- [Directions for this task]: Below are records; report the number of lines among them that include the word "taskbar", and nothing further.

[[ Material provided, beginning ]]

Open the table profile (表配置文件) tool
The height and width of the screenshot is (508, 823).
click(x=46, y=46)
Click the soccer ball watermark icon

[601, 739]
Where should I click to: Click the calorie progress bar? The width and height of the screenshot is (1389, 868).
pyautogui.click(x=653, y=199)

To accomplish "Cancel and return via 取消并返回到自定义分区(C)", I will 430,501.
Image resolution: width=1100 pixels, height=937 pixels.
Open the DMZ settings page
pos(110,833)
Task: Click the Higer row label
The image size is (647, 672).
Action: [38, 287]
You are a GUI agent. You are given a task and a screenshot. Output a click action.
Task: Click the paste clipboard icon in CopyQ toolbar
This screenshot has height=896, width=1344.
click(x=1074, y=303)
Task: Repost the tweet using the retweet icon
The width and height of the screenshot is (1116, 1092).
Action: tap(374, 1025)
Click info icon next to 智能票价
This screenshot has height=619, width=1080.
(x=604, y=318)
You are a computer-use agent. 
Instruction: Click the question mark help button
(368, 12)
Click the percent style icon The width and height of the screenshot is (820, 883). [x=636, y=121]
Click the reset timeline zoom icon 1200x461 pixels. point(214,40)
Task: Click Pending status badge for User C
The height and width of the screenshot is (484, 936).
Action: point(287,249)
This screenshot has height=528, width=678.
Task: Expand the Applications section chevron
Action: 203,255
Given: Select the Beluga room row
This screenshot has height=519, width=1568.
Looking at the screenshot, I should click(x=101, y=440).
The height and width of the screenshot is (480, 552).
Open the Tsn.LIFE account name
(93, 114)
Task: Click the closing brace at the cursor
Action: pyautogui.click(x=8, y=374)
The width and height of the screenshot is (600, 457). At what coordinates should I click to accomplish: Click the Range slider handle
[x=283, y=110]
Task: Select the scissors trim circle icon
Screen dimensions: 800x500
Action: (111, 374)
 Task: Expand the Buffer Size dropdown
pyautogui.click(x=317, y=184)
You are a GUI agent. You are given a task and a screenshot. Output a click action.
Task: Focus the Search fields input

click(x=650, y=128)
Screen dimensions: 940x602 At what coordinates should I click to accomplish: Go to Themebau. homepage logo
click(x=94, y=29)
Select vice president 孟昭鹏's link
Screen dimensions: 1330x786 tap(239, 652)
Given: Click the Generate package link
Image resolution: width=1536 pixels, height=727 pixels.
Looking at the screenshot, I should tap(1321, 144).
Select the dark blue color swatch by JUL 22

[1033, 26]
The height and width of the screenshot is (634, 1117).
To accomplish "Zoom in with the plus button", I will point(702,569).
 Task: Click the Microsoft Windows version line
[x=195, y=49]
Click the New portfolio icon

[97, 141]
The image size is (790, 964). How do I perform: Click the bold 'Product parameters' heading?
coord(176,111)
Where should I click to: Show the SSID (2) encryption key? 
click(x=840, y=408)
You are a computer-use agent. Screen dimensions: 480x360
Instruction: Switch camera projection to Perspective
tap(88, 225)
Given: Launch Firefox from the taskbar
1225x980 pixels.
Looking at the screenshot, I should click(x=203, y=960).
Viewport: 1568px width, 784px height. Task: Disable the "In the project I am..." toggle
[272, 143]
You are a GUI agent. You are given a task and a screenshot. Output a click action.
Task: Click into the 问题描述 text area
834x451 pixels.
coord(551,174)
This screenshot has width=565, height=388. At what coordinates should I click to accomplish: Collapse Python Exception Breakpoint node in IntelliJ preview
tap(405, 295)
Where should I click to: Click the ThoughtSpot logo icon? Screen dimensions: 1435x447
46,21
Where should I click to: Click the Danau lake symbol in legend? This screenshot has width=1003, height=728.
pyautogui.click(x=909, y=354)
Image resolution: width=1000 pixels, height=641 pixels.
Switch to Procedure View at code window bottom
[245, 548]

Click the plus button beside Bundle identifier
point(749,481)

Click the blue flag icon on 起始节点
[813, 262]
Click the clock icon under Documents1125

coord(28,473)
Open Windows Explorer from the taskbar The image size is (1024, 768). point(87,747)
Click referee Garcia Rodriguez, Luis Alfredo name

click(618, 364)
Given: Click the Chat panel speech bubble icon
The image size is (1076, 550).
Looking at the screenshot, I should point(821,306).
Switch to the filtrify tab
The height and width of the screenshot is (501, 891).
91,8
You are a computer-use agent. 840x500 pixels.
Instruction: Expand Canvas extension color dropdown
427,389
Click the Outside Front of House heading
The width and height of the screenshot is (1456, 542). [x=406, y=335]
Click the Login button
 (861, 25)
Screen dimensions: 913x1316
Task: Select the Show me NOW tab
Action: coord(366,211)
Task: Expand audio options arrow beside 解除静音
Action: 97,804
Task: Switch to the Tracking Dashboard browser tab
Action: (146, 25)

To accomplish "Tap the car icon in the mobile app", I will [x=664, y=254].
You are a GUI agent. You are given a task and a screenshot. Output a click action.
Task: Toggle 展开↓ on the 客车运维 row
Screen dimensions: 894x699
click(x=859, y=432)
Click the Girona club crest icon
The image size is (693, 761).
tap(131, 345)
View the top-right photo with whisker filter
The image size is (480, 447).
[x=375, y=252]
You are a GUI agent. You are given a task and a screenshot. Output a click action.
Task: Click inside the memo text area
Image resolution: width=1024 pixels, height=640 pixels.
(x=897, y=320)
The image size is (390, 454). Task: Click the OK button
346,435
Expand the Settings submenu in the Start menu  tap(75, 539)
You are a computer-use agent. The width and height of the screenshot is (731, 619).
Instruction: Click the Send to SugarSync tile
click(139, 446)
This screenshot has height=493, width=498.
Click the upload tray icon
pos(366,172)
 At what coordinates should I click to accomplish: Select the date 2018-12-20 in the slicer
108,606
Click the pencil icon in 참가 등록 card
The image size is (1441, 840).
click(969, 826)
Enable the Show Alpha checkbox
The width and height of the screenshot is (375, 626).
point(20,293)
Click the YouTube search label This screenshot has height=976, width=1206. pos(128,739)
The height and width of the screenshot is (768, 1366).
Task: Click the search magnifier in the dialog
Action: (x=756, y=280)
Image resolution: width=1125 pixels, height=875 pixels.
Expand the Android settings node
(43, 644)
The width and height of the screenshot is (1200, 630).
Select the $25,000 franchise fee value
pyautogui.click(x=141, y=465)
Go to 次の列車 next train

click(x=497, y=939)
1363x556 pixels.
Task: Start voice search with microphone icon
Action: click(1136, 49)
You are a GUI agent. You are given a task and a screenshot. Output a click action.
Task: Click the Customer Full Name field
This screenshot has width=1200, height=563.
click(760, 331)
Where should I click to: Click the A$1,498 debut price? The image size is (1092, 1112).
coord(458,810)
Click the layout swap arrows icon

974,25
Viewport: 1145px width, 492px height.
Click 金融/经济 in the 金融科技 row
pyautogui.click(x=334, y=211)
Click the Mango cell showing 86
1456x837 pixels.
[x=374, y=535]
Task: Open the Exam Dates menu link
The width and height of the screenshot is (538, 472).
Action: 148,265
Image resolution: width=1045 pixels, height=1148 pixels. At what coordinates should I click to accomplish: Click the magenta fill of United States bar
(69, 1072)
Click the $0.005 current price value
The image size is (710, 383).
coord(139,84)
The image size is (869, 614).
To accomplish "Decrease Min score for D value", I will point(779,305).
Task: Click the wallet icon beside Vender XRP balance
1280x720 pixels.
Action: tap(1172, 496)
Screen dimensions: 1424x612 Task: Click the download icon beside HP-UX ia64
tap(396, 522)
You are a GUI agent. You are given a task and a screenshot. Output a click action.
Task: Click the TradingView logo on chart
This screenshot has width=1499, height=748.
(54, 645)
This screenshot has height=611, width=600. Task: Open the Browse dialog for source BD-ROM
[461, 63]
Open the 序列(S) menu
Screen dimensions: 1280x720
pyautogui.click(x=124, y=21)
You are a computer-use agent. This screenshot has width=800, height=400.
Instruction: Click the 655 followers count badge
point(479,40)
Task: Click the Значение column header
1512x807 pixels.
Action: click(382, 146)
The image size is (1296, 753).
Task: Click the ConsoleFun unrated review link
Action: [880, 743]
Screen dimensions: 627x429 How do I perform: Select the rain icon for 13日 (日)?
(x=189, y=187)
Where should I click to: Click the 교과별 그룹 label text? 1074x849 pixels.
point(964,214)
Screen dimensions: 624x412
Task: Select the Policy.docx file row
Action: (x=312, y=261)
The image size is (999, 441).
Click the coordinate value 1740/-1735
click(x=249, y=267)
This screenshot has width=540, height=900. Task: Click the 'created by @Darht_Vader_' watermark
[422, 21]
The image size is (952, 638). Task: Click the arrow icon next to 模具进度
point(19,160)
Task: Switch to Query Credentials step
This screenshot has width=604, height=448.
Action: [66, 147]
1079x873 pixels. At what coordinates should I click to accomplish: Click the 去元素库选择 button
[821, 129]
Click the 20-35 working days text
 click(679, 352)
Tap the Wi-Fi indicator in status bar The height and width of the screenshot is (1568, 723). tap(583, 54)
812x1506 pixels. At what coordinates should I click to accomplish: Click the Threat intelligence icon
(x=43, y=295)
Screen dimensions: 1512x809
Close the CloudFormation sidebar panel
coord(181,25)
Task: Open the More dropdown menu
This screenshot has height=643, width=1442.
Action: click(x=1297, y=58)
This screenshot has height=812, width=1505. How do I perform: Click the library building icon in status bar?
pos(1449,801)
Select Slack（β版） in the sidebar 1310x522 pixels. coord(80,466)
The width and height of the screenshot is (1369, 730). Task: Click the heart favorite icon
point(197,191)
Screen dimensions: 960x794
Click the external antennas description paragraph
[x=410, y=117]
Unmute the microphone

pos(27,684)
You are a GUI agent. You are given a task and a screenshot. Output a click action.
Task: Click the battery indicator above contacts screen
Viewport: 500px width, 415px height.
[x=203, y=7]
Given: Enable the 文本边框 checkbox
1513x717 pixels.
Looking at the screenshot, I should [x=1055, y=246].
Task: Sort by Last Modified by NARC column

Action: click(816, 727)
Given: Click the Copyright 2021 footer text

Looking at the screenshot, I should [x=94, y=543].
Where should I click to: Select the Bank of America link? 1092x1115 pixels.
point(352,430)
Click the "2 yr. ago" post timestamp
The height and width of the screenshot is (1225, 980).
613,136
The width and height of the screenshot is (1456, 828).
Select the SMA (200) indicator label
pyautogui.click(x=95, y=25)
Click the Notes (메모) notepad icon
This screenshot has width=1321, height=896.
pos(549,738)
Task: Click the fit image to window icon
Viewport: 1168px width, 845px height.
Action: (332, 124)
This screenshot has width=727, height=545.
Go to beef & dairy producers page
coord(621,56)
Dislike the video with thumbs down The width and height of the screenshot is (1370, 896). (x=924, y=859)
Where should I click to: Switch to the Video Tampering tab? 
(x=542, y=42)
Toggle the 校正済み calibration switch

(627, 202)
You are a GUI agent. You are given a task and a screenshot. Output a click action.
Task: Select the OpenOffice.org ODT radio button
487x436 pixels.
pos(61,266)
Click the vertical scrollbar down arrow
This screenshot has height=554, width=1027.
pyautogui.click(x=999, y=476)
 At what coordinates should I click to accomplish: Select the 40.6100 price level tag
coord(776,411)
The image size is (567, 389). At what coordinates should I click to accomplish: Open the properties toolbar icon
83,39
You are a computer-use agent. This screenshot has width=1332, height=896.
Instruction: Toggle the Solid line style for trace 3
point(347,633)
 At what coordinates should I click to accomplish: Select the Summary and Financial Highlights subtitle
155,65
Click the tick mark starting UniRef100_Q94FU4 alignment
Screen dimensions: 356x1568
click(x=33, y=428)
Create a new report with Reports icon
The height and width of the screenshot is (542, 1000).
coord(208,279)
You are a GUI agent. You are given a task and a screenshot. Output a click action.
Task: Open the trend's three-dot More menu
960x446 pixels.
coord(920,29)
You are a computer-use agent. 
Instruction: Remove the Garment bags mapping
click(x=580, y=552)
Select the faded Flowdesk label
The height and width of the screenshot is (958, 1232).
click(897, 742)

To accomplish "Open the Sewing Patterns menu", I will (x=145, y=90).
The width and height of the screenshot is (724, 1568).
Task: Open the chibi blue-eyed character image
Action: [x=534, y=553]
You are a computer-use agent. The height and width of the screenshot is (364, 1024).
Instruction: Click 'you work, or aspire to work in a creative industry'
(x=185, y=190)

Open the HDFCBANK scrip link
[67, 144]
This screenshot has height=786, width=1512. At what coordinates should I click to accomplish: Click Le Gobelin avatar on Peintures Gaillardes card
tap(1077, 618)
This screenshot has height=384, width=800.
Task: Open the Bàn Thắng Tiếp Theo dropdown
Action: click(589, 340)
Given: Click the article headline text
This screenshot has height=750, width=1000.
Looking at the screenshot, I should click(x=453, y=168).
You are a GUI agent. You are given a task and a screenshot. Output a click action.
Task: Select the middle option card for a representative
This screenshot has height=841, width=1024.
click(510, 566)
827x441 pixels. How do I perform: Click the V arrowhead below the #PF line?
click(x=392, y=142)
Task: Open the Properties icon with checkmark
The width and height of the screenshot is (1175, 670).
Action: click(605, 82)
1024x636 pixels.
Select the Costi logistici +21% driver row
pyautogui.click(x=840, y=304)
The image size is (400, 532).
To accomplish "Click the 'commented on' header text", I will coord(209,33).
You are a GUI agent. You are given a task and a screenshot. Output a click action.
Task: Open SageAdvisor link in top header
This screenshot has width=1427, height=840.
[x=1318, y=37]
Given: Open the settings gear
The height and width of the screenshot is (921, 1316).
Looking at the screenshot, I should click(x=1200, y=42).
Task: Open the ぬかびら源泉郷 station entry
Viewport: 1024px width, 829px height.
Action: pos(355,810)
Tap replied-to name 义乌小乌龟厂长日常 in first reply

[[ Material provided, end ]]

- [Solution to this problem]: 2